• _GIVEN REQUEST_
Copy the portion of the data that begins with the line containing "is (714, 902)." and ends with the line containing "Action: [574, 94]", both lines included, reproducing it without any changes.

Saved data entries

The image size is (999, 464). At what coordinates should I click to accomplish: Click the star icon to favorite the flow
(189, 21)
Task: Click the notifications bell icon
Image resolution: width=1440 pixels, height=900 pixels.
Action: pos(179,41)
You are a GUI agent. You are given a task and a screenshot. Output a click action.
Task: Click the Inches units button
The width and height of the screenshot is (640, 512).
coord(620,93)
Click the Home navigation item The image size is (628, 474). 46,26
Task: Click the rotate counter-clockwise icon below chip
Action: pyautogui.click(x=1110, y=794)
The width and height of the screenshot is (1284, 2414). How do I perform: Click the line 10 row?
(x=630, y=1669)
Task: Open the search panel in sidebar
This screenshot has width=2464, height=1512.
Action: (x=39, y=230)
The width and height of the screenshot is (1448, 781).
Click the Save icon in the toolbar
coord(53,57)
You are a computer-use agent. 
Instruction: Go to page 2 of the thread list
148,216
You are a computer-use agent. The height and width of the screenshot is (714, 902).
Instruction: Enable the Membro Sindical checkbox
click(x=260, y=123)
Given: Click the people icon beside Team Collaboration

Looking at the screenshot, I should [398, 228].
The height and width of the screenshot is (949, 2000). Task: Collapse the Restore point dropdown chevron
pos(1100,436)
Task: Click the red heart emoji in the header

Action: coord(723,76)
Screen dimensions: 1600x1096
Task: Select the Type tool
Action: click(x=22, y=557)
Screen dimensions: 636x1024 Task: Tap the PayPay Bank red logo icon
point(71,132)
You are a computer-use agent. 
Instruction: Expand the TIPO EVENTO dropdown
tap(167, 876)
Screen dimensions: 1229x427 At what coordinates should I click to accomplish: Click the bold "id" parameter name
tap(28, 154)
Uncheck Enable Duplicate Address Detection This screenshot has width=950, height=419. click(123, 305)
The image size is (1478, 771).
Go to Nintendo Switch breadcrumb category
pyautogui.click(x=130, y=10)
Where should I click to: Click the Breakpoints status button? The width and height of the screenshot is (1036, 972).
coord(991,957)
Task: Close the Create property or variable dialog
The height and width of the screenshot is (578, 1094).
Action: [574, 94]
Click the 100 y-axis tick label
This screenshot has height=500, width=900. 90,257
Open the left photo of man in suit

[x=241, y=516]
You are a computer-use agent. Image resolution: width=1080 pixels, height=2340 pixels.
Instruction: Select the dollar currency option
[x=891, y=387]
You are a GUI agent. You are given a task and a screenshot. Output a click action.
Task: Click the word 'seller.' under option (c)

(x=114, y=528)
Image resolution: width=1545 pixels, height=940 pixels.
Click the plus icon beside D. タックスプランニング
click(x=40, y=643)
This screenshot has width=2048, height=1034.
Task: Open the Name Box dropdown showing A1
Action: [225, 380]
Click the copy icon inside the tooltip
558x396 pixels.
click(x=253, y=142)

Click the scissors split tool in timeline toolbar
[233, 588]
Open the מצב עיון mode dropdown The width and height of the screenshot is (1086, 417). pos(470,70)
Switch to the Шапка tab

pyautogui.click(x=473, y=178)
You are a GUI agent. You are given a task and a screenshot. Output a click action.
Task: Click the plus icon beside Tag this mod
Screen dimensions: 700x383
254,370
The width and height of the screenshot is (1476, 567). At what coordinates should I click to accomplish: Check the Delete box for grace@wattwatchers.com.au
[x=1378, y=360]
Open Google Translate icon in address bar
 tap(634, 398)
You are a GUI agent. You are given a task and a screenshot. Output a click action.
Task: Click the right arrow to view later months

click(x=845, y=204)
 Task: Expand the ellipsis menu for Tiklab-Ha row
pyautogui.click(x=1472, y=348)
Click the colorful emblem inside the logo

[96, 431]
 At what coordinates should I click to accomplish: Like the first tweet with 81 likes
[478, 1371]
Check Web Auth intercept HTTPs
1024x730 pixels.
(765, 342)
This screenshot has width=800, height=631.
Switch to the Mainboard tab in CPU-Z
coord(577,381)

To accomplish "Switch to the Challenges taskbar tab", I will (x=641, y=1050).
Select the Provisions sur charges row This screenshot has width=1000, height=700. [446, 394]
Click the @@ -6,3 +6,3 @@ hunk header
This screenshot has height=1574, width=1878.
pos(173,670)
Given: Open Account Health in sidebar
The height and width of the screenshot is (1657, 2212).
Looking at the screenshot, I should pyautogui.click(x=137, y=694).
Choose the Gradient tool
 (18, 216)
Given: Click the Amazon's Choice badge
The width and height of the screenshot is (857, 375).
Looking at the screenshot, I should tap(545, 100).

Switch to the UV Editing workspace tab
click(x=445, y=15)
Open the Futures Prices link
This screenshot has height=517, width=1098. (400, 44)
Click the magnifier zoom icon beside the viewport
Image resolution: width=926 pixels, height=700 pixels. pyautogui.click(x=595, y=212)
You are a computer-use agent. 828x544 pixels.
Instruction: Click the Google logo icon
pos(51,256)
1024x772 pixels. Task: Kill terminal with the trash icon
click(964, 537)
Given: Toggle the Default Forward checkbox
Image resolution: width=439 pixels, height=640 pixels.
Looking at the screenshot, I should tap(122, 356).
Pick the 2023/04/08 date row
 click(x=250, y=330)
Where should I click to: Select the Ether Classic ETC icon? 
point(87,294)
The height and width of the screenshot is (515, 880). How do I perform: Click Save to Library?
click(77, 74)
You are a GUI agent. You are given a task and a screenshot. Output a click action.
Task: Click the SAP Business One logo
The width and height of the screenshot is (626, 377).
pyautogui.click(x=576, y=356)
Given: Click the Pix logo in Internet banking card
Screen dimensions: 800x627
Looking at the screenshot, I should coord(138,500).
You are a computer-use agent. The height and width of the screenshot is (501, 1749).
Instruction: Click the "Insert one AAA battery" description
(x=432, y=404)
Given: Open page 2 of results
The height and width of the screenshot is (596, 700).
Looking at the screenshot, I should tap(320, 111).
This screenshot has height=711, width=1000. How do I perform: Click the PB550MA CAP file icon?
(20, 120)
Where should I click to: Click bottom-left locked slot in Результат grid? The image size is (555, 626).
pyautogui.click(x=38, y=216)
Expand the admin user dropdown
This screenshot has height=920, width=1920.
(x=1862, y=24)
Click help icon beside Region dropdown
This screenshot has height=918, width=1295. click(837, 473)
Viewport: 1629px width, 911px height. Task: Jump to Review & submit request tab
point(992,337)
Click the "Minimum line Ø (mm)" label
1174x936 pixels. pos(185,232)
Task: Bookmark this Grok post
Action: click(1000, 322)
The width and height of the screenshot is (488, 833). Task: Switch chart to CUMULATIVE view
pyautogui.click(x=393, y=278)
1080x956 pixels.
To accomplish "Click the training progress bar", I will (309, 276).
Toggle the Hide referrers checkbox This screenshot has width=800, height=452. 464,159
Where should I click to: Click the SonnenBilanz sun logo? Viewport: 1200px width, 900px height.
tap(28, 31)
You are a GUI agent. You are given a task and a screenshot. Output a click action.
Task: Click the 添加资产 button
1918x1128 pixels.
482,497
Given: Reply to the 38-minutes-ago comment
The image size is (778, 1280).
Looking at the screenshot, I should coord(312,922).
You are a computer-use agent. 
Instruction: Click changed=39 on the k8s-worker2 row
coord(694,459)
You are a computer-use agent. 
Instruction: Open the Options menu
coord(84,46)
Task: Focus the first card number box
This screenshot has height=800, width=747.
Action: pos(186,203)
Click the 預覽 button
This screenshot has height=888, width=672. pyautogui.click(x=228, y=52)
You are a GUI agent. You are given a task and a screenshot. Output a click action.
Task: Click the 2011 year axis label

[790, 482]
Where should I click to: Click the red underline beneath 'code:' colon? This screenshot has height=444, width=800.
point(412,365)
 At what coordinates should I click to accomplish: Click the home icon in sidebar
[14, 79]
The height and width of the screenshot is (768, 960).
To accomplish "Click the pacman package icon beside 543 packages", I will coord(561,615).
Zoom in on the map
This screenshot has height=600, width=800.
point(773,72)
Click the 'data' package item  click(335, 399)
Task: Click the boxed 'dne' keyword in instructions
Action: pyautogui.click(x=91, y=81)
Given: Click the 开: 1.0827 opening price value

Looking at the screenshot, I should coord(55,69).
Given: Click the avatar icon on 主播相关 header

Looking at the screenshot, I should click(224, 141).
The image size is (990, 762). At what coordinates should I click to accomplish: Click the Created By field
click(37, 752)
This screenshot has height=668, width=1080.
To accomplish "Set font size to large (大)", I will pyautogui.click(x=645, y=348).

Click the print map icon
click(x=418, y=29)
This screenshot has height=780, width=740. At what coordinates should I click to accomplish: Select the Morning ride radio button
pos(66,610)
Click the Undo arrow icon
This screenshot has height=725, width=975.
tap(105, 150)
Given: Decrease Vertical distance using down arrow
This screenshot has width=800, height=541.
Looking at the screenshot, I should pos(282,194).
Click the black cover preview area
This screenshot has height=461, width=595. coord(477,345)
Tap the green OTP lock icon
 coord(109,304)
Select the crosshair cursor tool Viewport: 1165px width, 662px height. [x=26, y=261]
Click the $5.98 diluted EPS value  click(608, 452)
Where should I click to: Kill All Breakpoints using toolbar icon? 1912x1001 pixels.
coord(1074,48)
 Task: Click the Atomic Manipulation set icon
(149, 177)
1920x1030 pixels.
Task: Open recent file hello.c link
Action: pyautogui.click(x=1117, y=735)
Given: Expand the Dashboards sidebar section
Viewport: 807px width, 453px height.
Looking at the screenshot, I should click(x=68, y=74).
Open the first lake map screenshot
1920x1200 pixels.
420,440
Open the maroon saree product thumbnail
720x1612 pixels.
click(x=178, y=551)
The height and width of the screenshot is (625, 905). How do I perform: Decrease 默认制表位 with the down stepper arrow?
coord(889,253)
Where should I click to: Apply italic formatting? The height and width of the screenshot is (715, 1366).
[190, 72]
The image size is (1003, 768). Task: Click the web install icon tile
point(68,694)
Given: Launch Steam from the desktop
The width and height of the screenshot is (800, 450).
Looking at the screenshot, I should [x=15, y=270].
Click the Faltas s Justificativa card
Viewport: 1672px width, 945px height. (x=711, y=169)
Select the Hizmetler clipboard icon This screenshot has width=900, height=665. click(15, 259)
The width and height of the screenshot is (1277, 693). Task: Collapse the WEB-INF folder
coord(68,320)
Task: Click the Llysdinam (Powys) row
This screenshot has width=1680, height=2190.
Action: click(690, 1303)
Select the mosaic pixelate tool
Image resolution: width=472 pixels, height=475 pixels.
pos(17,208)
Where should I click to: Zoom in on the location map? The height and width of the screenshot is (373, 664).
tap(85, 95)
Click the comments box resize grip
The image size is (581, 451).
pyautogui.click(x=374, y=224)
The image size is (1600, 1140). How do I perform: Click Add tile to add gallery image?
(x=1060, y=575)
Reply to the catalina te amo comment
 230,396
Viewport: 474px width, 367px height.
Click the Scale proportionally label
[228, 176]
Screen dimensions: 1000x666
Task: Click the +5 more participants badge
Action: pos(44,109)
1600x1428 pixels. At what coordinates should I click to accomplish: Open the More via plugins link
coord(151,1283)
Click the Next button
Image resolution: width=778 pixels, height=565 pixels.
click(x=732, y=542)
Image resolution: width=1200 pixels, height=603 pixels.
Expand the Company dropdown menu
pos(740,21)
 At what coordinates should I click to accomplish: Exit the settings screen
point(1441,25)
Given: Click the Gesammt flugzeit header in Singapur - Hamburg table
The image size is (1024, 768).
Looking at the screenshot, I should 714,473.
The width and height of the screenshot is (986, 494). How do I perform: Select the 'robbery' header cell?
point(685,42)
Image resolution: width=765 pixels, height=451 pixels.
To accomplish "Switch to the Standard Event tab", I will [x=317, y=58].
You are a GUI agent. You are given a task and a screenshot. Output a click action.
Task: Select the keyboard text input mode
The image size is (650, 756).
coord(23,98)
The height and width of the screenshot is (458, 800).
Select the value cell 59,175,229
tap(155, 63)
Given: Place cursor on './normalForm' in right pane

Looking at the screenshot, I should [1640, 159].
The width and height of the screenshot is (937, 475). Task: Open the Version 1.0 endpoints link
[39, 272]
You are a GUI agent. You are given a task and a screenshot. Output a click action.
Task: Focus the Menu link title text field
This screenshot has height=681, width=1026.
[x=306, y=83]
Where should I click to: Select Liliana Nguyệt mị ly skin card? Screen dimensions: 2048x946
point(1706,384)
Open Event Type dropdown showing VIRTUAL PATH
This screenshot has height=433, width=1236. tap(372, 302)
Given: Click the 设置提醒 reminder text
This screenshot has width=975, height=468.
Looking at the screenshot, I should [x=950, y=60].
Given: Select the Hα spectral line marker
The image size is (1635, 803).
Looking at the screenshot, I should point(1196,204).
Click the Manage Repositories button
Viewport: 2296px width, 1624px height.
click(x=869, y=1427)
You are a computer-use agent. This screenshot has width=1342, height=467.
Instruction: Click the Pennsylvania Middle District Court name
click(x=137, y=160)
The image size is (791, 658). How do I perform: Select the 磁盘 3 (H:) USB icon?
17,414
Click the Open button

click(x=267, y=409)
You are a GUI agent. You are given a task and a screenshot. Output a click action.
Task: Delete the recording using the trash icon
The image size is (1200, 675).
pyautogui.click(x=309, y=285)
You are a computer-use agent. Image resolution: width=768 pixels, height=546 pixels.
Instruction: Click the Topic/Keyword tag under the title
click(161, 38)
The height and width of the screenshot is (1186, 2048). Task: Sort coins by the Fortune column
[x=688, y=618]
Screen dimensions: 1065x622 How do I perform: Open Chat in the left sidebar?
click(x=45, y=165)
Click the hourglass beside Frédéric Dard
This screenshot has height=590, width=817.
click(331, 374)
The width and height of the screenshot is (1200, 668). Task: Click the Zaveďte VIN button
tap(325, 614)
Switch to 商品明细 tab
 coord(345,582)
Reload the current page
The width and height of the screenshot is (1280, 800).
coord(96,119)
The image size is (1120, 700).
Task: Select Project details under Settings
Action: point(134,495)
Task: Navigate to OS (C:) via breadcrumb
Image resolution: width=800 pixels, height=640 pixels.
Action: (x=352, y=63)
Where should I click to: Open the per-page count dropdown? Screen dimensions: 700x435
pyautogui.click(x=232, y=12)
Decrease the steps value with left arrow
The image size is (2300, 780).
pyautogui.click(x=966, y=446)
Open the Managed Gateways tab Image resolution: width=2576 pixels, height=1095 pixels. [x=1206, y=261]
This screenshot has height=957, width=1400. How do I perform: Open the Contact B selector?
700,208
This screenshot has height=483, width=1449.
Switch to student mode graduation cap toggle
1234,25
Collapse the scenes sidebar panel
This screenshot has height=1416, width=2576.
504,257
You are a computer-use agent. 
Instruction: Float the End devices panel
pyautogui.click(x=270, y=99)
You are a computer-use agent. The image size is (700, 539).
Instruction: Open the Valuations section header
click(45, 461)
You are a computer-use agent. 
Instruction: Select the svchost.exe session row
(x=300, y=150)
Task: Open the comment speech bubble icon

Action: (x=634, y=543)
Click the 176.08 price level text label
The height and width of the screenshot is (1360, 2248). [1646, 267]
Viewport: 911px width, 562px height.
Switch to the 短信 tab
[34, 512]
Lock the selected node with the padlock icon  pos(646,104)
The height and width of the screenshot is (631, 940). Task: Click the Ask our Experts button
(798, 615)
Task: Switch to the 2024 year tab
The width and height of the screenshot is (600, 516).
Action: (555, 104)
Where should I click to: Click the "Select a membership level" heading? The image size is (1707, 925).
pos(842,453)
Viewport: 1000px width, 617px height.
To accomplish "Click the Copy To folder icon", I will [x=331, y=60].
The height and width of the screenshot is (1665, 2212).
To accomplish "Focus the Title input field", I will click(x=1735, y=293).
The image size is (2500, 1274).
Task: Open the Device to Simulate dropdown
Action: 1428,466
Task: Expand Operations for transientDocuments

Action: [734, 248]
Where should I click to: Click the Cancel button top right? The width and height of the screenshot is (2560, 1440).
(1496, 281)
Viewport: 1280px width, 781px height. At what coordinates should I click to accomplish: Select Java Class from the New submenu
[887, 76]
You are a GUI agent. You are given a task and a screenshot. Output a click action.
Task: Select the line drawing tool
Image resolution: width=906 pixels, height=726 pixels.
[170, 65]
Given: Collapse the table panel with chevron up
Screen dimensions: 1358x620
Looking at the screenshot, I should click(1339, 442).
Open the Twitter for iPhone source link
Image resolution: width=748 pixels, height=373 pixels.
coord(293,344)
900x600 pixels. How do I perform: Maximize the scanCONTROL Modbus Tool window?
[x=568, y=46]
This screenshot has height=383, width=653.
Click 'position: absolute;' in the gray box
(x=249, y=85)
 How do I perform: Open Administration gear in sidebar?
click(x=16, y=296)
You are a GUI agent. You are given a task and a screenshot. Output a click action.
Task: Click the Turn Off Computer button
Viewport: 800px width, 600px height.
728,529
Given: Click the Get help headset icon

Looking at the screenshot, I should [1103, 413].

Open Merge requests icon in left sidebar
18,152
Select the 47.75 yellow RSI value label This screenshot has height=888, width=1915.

• _THE ANSWER_
You are a computer-use agent. The height and width of the screenshot is (714, 902).
Instruction: Enable the Membro Sindical checkbox
click(x=260, y=123)
Given: Click the people icon beside Team Collaboration

Looking at the screenshot, I should [398, 228].
The height and width of the screenshot is (949, 2000). Task: Collapse the Restore point dropdown chevron
pos(1100,436)
Task: Click the red heart emoji in the header

Action: coord(723,76)
Screen dimensions: 1600x1096
Task: Select the Type tool
Action: click(x=22, y=557)
Screen dimensions: 636x1024 Task: Tap the PayPay Bank red logo icon
point(71,132)
You are a computer-use agent. 
Instruction: Expand the TIPO EVENTO dropdown
tap(167, 876)
Screen dimensions: 1229x427 At what coordinates should I click to accomplish: Click the bold "id" parameter name
tap(28, 154)
Uncheck Enable Duplicate Address Detection This screenshot has width=950, height=419. click(123, 305)
The image size is (1478, 771).
Go to Nintendo Switch breadcrumb category
pyautogui.click(x=130, y=10)
Where should I click to: Click the Breakpoints status button? The width and height of the screenshot is (1036, 972).
coord(991,957)
Task: Close the Create property or variable dialog
The height and width of the screenshot is (578, 1094).
Action: [574, 94]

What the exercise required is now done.